The automotive world is a prime example of too many choices generating too many ad campaigns creating way too much confusion among consumers. Before the big bankruptcy of General Motors and Chrysler, GM shuttered its Oldsmobile brand, a product that had long since worn out its cache with consumers. When the big fall hit, GM eliminated Hummer and Pontiac as well. They couldn’t afford the overhead or the separate ad campaigns. Eliminating four brands (from eight) from the GM menu actually kicked sales up 16%.

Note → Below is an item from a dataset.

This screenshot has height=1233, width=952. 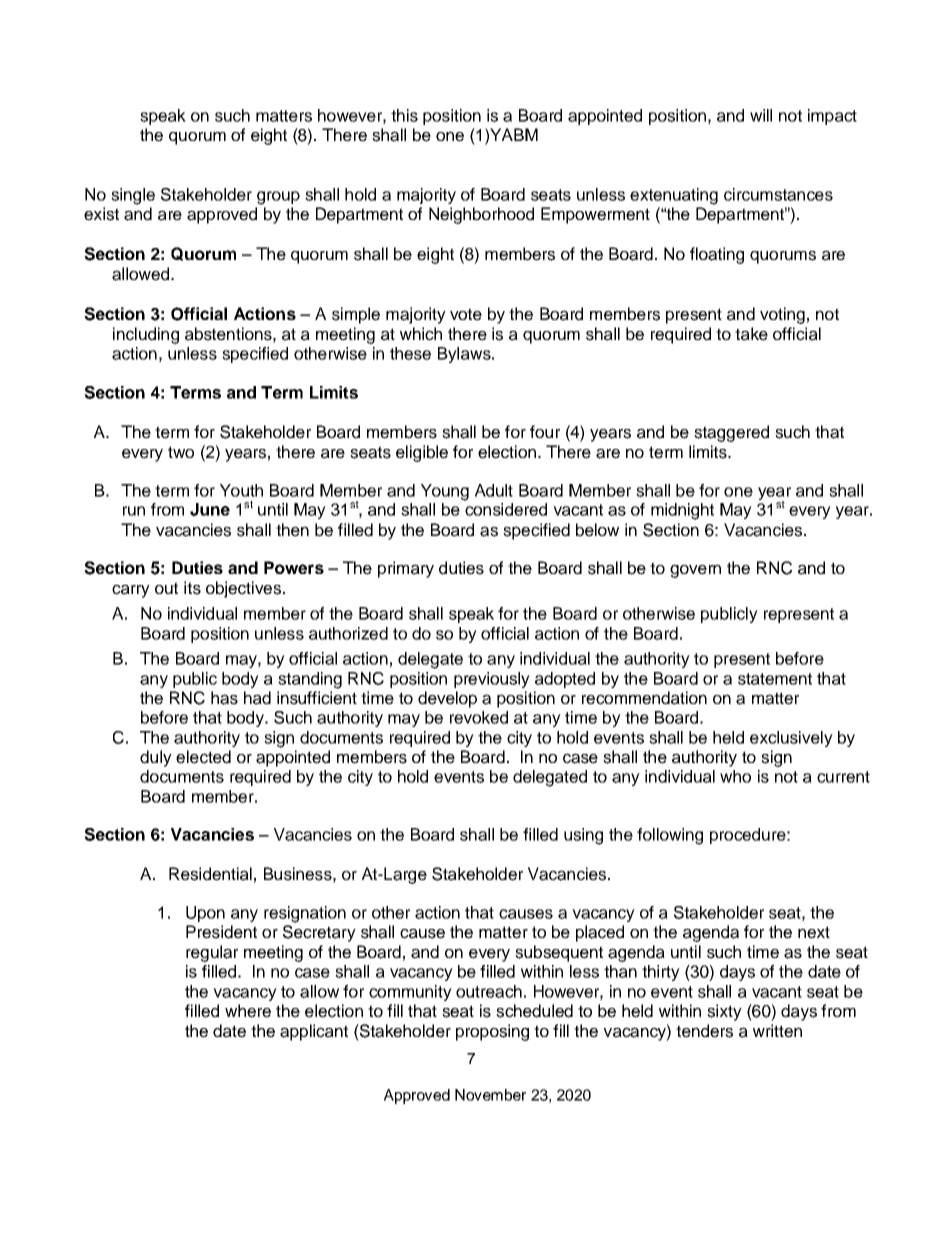 What do you see at coordinates (205, 914) in the screenshot?
I see `Upon` at bounding box center [205, 914].
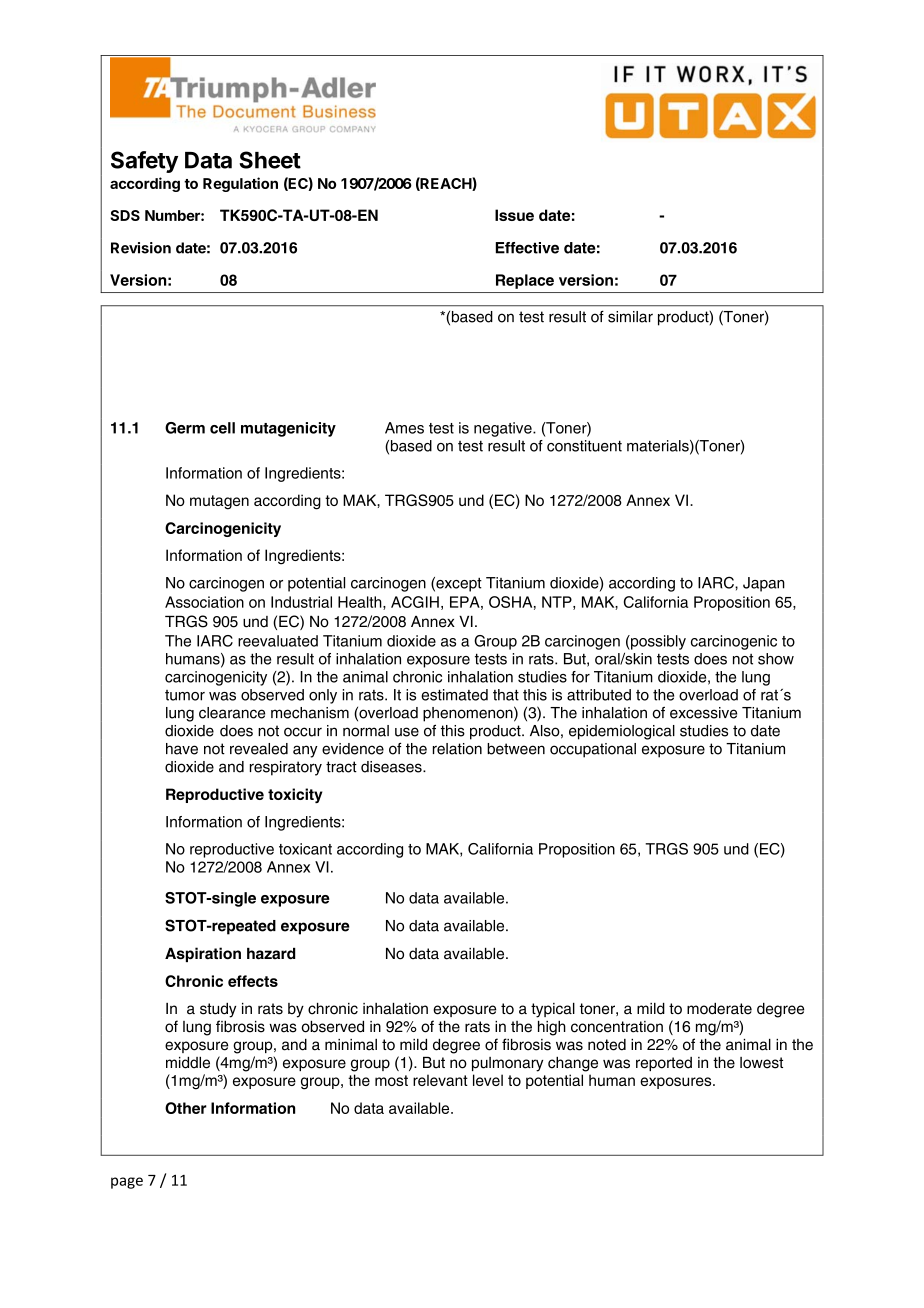 The width and height of the screenshot is (924, 1308). What do you see at coordinates (186, 1108) in the screenshot?
I see `Other` at bounding box center [186, 1108].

Giving consumers too much choice can be as bad as giving them not enough. And in some cases, doing a few things exceptionally well is a perpetual home run. For example, at privately-held In-N-Out Burger, its burgers, fried, sodas and shakes… but the line for this West Coast fast food company, can stretch out the door. It’s always been this way for this wildly successful retailer that tends to generate four times the sales per shop of an average McDonald’s store, which offers multiple burgers, fries, chicken, ribs, a range of desserts, salads, breakfast variations of its basic products, etc.

Graham Button, writing for the May 23rd FastCompany.com, tells it like it is: “There’s a point at which new product development can destroy more value than it creates. Innovation for the sake of revenue just degrades the equity that the core brand has built up. Marketers call it ‘overshooting.’ In the end, customers like you and me max out on ‘new and improved,. and we just stop buying… The average U.S. supermarket, one right down the road from you, sells as many as 50,000 products. There are 16 varieties of Tropicana Pure Premium juices alone, for example, and PepsiCo will probably up it to 30 before long. That’s over-service. We don’t need it.

“Recently, BlackBerry introduced Super Apps, apps that do what any app does, only a hair better. Here we go again. Another gold-platinum-titanium product cycle: Brands punching it out over incremental differences as if those tweaks were game changers. That’s branding a service to the customer that isn’t really a service at all; it’s just the natural evolution of things… Recently, when Procter and Gamble cut its Head and Shoulders product line from 25 to 16, profits rose 10%.” Consumers are looking for value, clarity and quality. Too many confusing choices and they just turn to a brand with simpler alternatives.

According to a recent Harris Interactive poll, 85% of those surveyed say that they would be willing to pay more in exchange for a better customer experience. There is a growing skepticism where a marginal “change” is touted as “new and improved” with some expected backlash when advertisers get too cute. How do you feel with this over-saturation of brand choices? How have your buying decisions changed as a result.

I’m Peter Dekom, and sometimes simply but good is more than enough.